Há uns anos atrás fui apresentado pelo Prof. Doutor João Pissarra Esteves (um senhor, diga-se) à escrita de Gabriel Tarde. Com este, dei um cariz mais racional a uma questão que há muito me acompanhava, incomodava até. Gabriel Tarde falava do “sonambulismo social”, aquilo que quase inconscientemente, critiquei em pais, amigos, colegas, durante anos: A sensação da necessidade de obediência quase cega à normalidade, aquela que assim é chamada por ser a regra seguida pela maioria.
O conhecimento mais aprofundado da intertextualidade e das suas maquinações, levou-me à associação das palavras de Tarde com um outro sentimento, igualmente chegado até mim pelas letras de um génio, mas este há muito mais tempo, entre angustias da juventude: O spleen de Charles Baudelaire:
Nada iguala a extensão dos longos dias mancos
Quando o tédio, esse fruto da incuriosidade,
Sob os pesados flocos da neve dos anos,
Atinge as proporções da imortalidade.
O estar sem estar, o sentir sem saber o quê, um mal-de-vivre inexplicável. O ser o Wanderer, gostar de o ser e estar ainda, mesmo assim, insatisfeito.
Como uma letra nunca vem só, e uma leitura não se faz em si mesma, relembro ambos os autores à luz de um outro, Sigmund Freud, que nos anos 30 do século passado escrevia a abrir A Civilização e os Seus Descontentamentos:
Há certos homens por quem os seus contemporâneos não têm respeito embora a sua grandeza resida em atributos e realizações que são completamente estranhos aos objectivos e ideais das massas.

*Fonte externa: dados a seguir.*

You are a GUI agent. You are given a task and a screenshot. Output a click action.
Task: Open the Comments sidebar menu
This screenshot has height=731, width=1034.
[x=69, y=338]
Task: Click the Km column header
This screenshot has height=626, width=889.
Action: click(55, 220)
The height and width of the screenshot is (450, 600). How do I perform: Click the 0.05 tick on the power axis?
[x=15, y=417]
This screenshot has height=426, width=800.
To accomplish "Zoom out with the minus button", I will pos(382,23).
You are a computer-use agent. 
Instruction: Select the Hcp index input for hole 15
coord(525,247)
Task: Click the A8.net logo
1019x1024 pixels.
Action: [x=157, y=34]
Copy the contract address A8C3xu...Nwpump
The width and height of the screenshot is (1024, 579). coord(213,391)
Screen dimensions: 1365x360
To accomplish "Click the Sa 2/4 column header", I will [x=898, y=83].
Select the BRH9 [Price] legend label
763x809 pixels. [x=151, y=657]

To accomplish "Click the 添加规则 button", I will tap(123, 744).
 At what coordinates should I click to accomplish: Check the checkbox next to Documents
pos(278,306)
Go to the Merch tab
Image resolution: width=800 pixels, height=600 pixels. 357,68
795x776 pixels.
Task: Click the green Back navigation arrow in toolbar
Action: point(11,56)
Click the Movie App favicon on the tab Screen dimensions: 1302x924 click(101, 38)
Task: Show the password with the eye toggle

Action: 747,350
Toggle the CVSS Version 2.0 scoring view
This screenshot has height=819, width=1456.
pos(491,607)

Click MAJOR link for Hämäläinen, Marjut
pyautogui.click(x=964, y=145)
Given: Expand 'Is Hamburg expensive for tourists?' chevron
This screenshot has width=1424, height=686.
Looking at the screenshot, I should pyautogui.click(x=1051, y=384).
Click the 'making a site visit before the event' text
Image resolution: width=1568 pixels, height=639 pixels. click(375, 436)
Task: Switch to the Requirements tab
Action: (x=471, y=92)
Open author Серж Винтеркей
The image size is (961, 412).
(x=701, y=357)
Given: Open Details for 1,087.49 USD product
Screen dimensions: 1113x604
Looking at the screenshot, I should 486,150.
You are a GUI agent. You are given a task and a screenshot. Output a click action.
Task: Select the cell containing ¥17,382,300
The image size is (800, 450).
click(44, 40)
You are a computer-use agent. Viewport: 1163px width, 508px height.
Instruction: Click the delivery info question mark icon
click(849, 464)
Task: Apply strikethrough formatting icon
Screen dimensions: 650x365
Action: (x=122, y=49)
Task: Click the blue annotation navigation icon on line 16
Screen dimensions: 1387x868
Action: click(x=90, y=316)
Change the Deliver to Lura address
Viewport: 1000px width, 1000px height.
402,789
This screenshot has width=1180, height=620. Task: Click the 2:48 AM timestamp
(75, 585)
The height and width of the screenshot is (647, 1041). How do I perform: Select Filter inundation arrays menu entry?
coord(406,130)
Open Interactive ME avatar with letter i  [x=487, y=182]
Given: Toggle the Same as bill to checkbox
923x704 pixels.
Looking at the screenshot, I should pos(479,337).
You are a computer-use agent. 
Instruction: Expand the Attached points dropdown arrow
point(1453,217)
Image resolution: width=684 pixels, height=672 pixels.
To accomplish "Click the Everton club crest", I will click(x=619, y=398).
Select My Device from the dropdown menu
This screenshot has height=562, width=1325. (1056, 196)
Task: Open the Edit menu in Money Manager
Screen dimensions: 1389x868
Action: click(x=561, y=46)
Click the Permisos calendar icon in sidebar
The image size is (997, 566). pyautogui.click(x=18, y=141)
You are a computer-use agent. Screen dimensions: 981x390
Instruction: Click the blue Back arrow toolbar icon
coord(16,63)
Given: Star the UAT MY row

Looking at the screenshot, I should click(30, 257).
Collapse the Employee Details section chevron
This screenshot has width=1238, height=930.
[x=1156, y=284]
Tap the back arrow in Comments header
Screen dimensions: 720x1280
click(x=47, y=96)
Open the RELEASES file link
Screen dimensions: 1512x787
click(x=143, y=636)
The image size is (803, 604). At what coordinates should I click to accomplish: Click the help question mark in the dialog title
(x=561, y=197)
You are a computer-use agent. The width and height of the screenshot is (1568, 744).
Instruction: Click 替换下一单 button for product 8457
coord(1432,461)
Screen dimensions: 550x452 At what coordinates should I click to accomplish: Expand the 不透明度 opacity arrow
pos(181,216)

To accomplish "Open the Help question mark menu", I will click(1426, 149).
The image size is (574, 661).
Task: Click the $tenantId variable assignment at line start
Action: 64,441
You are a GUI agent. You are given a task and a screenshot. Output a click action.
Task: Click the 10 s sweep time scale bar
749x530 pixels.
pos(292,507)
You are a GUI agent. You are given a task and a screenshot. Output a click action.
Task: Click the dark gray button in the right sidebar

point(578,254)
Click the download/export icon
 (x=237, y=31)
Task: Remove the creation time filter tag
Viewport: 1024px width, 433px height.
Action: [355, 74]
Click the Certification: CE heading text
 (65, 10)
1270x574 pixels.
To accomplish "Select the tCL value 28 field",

É assim que, sem qualquer réstia de falsa modéstia, deixo a todos quantos nos últimos dias me apelidaram de louco a viva voz e de irresponsável em surdina (digam-mo na cara e me baterei de razões com muito gosto) as palavras destes outros, para que sobre as mesmas reflictam e depois, mesmo que só para si (porque por vezes é essa a atitude de maior coragem) reconheçam quantas vezes quiseram fazer o mesmo que eu fiz e lhes faltou a coragem.